Thursday, 12 November 2015

A Short Note on Husserl's Notion of Phenomenological Reduction

He means WW1, not WW2.
With Edmund Husserl's method of “suspension-of-belief” the phenomenologist must literally erase all scientific and empirical knowledge from his mind - at least during the period of the phenomenological reduction and analysis. Is this suspension any more psychologically possible than Descartes’ ‘doubt’? Indeed without the empirical (never mind the scientific), the phenomenologist wouldn't even have the words to describe his phenomenological experiences. His language would be public. Thus of necessity he couldn't ‘bracket’ everything empirical if the phenomenological analyses were themselves described in a public language.

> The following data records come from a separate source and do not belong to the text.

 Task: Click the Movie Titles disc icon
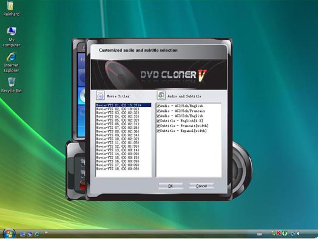[x=100, y=95]

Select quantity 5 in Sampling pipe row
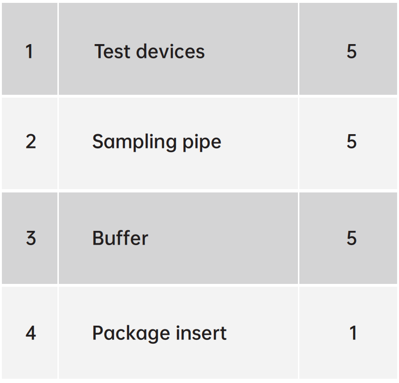point(351,142)
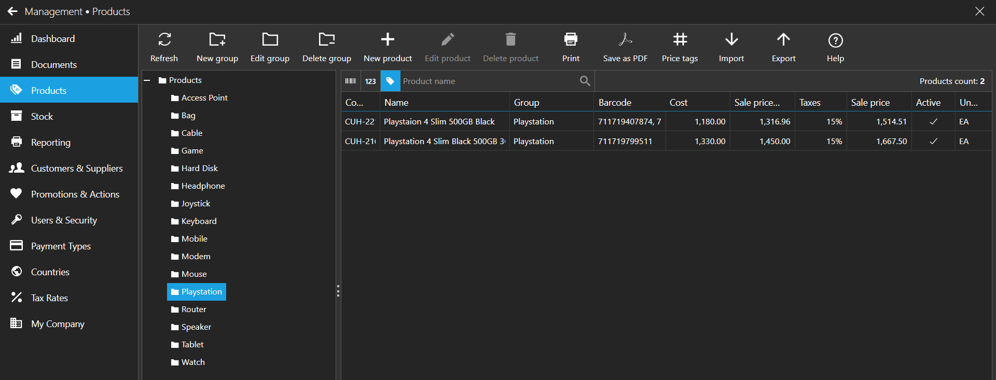The image size is (996, 380).
Task: Click the Product name search field
Action: point(488,81)
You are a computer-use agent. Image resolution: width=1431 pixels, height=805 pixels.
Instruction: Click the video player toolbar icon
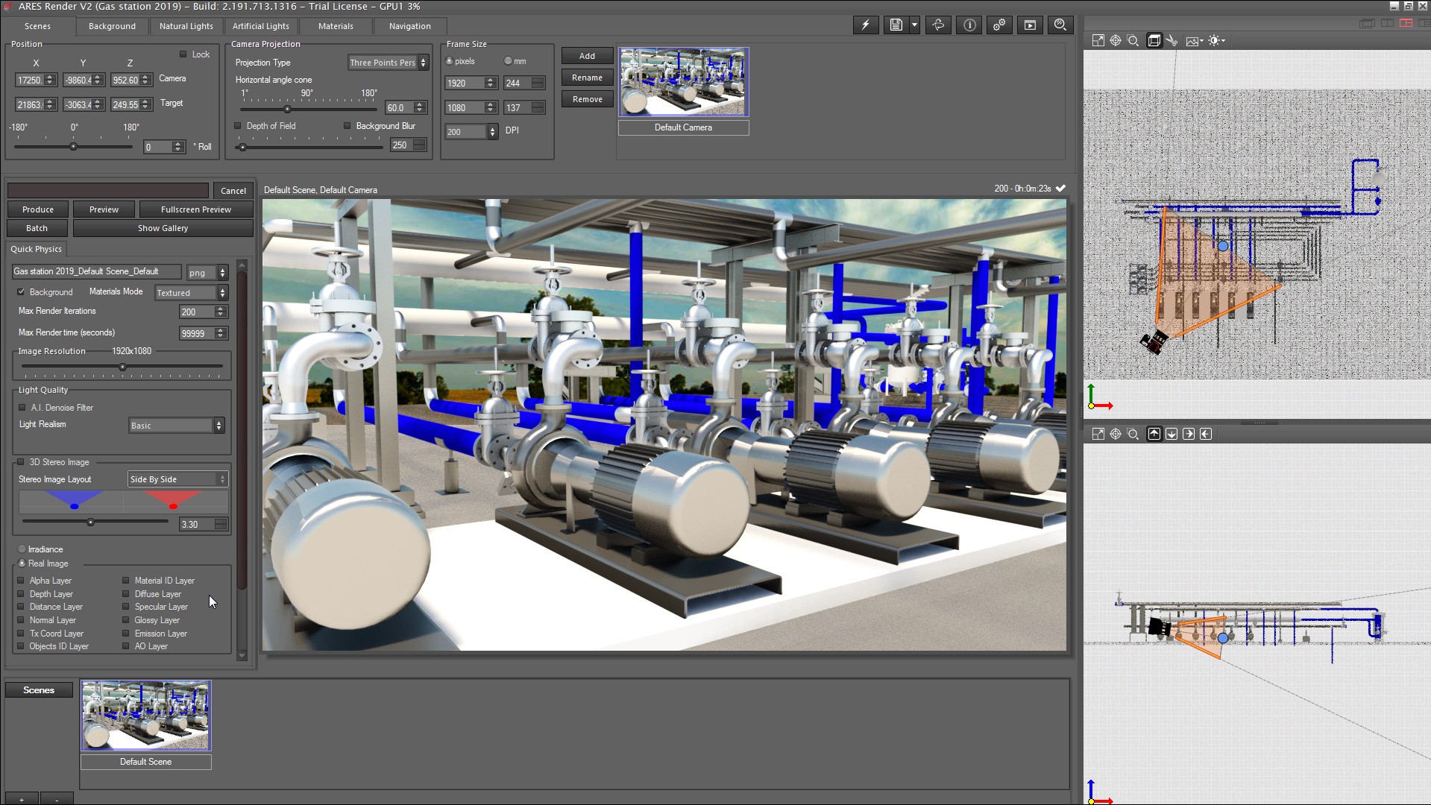pos(1030,25)
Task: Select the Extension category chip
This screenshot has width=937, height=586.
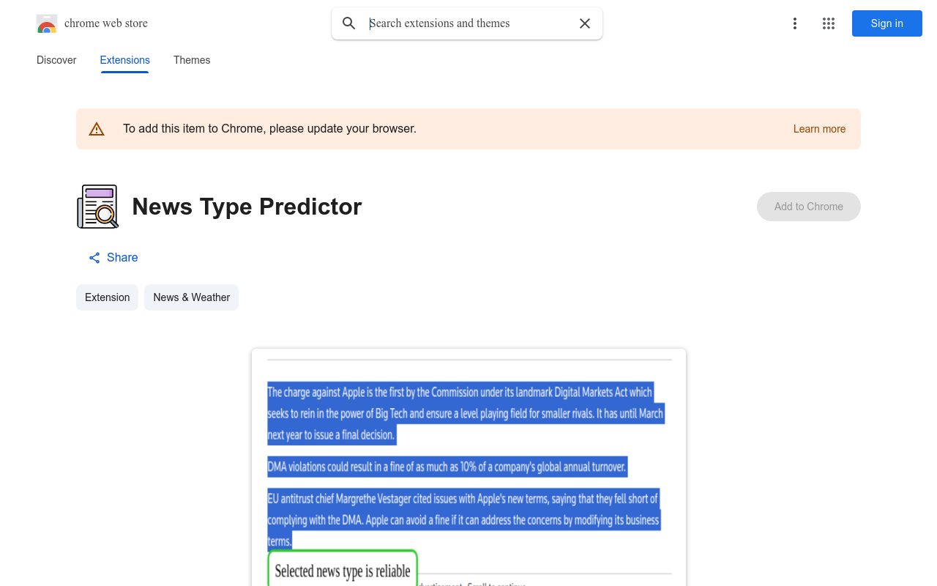Action: [x=107, y=297]
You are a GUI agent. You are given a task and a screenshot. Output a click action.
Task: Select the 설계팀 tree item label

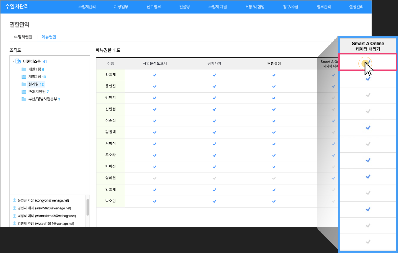[x=34, y=84]
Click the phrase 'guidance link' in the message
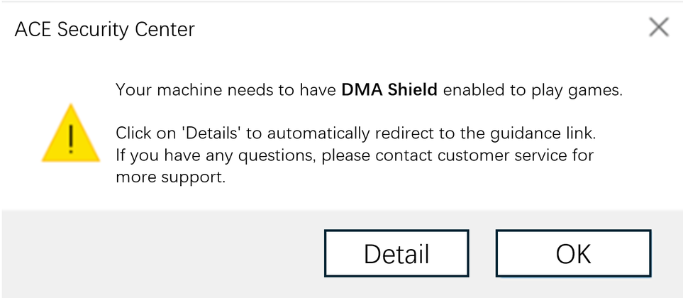Viewport: 683px width, 298px height. [x=551, y=133]
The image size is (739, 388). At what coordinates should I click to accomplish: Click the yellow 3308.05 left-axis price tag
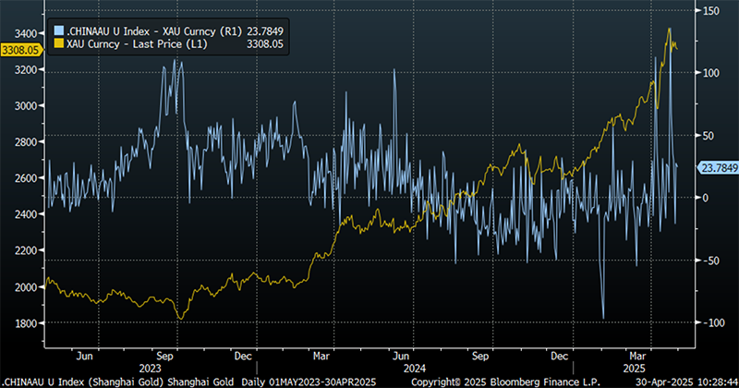20,50
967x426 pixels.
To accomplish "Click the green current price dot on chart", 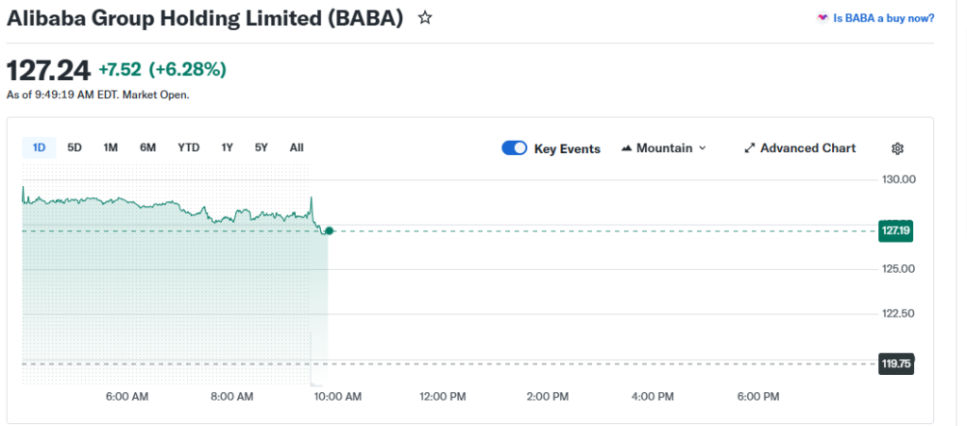I will tap(329, 230).
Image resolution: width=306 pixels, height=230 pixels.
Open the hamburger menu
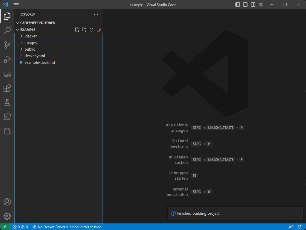tap(16, 4)
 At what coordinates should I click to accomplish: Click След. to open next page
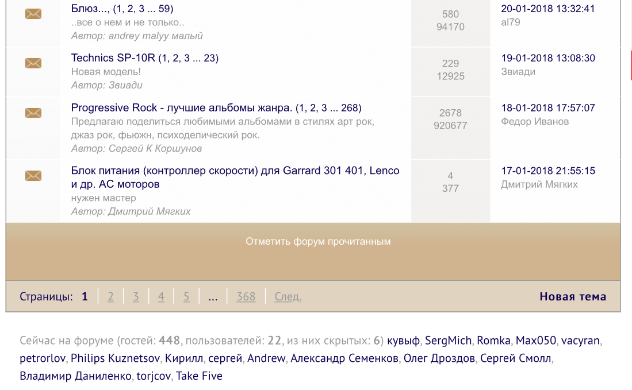pos(288,297)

The Husserlian phenomenologist had the same kinds of problem as the Cartesian epistemic doubter – the problem of a genuinely private language of private states of consciousness (or of private experiences).

In a sense Husserl was right: objects can only ‘display’ themselves in particular ‘profiles’. Not only is the phenomenological display our only access to external objects: that display itself must also be a profile (or mode of presentation) of some kind. Thus, despite all of Husserl’s objectivism and strong anti-psychologism, he still painted the subject as essentially trapped within his own consciousness; or as necessarily determined by - and dependent upon - displays which are themselves perspectival.

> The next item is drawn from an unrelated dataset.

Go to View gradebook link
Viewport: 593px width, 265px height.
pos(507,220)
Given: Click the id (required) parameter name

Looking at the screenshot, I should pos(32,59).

It's primarily scientists who don't accept such displays "as they appear". Husserl said that we must do. Thus, in that sense alone, the scientist is surely more of an objectivist than a Husserlian phenomenologist.

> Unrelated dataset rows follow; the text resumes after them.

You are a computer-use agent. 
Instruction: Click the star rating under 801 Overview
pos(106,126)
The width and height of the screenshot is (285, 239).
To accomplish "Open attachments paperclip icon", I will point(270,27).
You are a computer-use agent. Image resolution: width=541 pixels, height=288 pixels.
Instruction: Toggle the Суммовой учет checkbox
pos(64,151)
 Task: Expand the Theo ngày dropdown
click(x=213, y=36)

It's still only the reduced conscious state that tells us the truth about what is displayed. A non-bracketed conscious experience could indeed tell us lies about itself or its objects. It would do so, according to Husserl, because the present conscious state would be weighed down with past empirical and scientific knowledge; which, Husserl argues, simply distorts conscious states, their acts and objects. We need, therefore, a clean slate of consciousness to get to the truth of the matter.

To the phenomenologist:


objects and acts appear - as they are

whereas to the scientist or layperson:


objects appear - not as they are

That negative conclusion is a consequence, Husserl argues, of our not proceeding without ‘presuppositions’ and thus not having reduced consciousness and bracketed all references to empirical externals.

Afterword

Husserl’s philosophy is ethico-philosophical in the sense (like Heidegger, Levinas and Derrida) that he believed that man’s moral position (or 'being') must be the subject of Ethics as First Philosophy. In Husserl’s case, instead of emphasising the social or moral nature of man, he emphasised man’s subjective experiences. Here too science is the offender. Husserl believes that science had “progressively cut off subjective experience from the life-world”.